- Görev 1 -
Erişim engelleme söyleşisinde "Mehmet Ali Köksal: Türkiye’de bugün site/haber engelleme" diye başlayan paragrafı, temel bilgilerini koruyarak kısa bir madde listesine dönüştürün.
- Görev 2 -
Erişim engelleme söyleşisinden "Cuma akşamı, yayınlanMAMIŞ" ifadesiyle başlayıp "engelleme nasıl yapılıyor?" ifadesine kadar, bu ifade de dahil olmak üzere, bölümü aynen aktarın.
- Görev 3 -
Erişim engelleme söyleşisini, son cümlesinden sonra kaldığı yerden devam ettirin.

- Alıntı metin -
+ + + +

Cuma akşamı, yayınlanMAMIŞ bir haberle ilgili olarak gelen mahkeme kararını haberleştirmiş ve bunun yapılmasının doğru olmadığını yazmıştık[1]. Konuyu Avukat Mehmet Ali Köksal’a sorduk. Yani hangi koşullarda “erişim engelleme” yapılabilir ya da yapılmalıdır? Bunu yukarıdaki videodan dinleyebilir ya da aşağıda dökümü okuyabilirsiniz.
Turk-internet.com: Cuma günü bizim konularımızla ilgisi olmayan ve yayınlamamış olduğumuz bir haber için engelleme geldi. Teknoloji konulu olmayan bir konuda, miras kavgası türü bir konuda, yayınladığınız, yayınlayacağınız haberler için yasak diye uyarı geldi. Bunu konuşacağız ama isterseniz önce son durumu analiz edelim. Türkiye’de bugün site engelleme/haber engelleme nasıl yapılıyor?
Mehmet Ali Köksal: Türkiye’de bugün site/haber engelleme temel olarak internet erişim sağlayıcı birliği üzerinden, BTK üzerinden yapılıyor. Çünkü bu konuyla ilgili alınan kararlar oraya gönderiliyor. Ama bunun dışında aslında şöyle bir durum var, bu konu 5651 yüzünden karıştı tabii. İhtiyati tedbir kararı bunun adı.
Yani, 5651 ilgili olanları bir kenara çekersek, bunun adı ihtiyati tedbir kararı. İhtiyati tedbir kararı nasıl uygulanır sorusuna gelecek olursak, ihtiyati tedbir kararları,
- aleyhine tedbir kararı verilen
- tedbir kararından etkilenen
olmak üzere 2 grup kişi var.

+ + + +

- Gösterilen bilgiler -

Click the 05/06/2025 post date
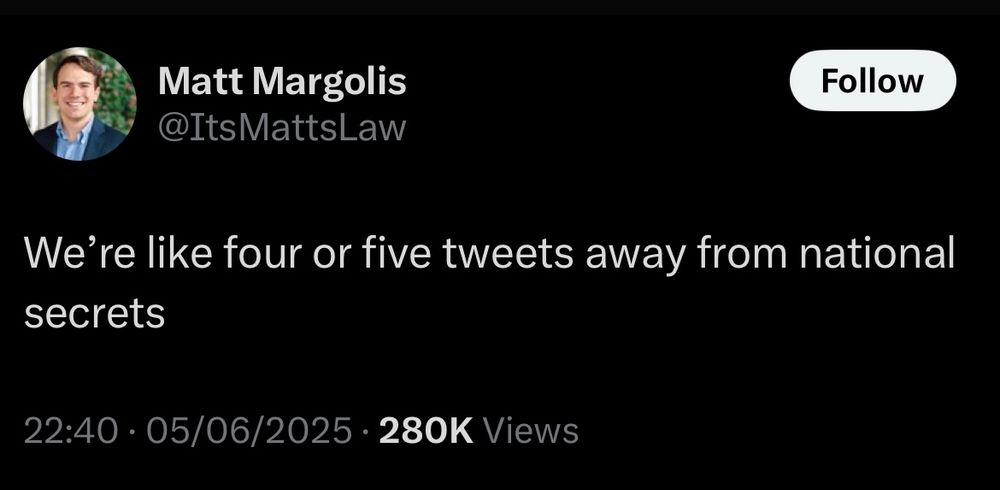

+ + + +

- Cevap 1 -
- Türkiye'de site/haber engelleme temel olarak internet erişim sağlayıcı birliği ve BTK üzerinden yapılıyor.
- Bunun nedeni, bu konuda alınan kararların oraya gönderilmesi.
- Konu 5651 yüzünden karışmış.
- Bu kararın adı ihtiyati tedbir kararı.

- Cevap 2 -
Cuma akşamı, yayınlanMAMIŞ bir haberle ilgili olarak gelen mahkeme kararını haberleştirmiş ve bunun yapılmasının doğru olmadığını yazmıştık[1]. Konuyu Avukat Mehmet Ali Köksal’a sorduk. Yani hangi koşullarda “erişim engelleme” yapılabilir ya da yapılmalıdır? Bunu yukarıdaki videodan dinleyebilir ya da aşağıda dökümü okuyabilirsiniz.
Turk-internet.com: Cuma günü bizim konularımızla ilgisi olmayan ve yayınlamamış olduğumuz bir haber için engelleme geldi. Teknoloji konulu olmayan bir konuda, miras kavgası türü bir konuda, yayınladığınız, yayınlayacağınız haberler için yasak diye uyarı geldi. Bunu konuşacağız ama isterseniz önce son durumu analiz edelim. Türkiye’de bugün site engelleme/haber engelleme nasıl yapılıyor?

- Cevap 3 -
Burada, tedbir kararından etkilenenlerden bir diğer grup ise erişim sağlayıcıları. Neden erişim sağlayıcıları? Bu kararın infazı için, erişim sağlayıcılarının –Turktelekom, Superonline, DSmart gibi- bir işlem yapması ve o internet sitesine giden yolu tıkaması gerekiyor. Bunu BTK’ya giden bir mahkeme kararı, BTK “ben yetkili değilim” deyip, o da yazabilir, ESB’ye giden bir mahkeme kararı, ESB “ben yetkiliyim” deyip yapabilir veya “yetkili değilim” deyip gönderebilir.
Netice itibariyle karar, internet erişim sağlayıcıları üzerinden ya da merkezi sistemden uygulanabiliyor. Ne yapıyorlar? Yolu tıkıyorlar ya da haberi giden yolu tıkayamıyorlarsa haberin yayınlandığı elektronik mecrayı tümden tıkayabiliyorlar bazen. Çünkü http üzerinden servis veren yerlerde bizzat o içeriği tespit edemediği için anlık olarak bu defa tutup o siteyi erişimi tümden engellemeyi tercih edebiliyor.
Turk-internet.com: Peki hangi kurumlar site/haber engelleyebiliyor?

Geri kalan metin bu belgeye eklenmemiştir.